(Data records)
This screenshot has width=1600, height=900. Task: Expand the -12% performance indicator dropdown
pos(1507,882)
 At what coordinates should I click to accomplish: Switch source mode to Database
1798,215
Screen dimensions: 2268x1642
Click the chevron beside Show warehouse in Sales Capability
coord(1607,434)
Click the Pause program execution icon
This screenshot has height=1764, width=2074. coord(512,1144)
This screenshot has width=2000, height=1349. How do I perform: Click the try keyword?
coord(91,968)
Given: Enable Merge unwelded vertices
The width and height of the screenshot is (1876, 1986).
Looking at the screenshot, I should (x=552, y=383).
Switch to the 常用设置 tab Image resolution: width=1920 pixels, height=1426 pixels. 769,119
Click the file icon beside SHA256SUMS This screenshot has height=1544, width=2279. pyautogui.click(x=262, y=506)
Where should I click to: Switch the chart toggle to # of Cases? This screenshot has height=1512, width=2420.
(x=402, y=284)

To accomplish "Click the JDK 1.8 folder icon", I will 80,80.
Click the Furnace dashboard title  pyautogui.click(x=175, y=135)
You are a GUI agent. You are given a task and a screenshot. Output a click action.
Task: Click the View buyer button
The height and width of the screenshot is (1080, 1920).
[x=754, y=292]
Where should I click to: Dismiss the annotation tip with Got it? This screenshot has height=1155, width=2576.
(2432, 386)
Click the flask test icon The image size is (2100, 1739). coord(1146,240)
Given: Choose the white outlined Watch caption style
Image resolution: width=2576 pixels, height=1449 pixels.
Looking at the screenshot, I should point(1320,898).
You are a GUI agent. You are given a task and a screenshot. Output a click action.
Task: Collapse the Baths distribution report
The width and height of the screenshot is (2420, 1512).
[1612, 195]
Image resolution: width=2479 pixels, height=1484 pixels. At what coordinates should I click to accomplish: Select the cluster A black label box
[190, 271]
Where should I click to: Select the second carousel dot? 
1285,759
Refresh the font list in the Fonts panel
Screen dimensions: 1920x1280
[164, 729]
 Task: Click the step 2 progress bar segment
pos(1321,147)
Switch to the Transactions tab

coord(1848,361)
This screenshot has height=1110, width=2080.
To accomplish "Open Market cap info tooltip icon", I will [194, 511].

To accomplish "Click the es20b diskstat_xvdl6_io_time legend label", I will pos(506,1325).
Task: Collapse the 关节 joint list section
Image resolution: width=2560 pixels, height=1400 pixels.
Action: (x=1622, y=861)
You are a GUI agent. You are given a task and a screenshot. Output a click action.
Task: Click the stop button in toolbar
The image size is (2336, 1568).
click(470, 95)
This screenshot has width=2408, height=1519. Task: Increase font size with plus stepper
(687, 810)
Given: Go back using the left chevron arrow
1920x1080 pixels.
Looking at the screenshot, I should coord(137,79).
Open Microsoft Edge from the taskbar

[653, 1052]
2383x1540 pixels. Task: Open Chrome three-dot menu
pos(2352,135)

**PROBLEM DESCRIPTION:** When a line in the data contains the string "will", copy that line.

**EXERCISE ANSWER:**
To accomplish "Click the JDK 1.8 folder icon", I will 80,80.
To accomplish "Open Market cap info tooltip icon", I will [194, 511].
To accomplish "Click the es20b diskstat_xvdl6_io_time legend label", I will pos(506,1325).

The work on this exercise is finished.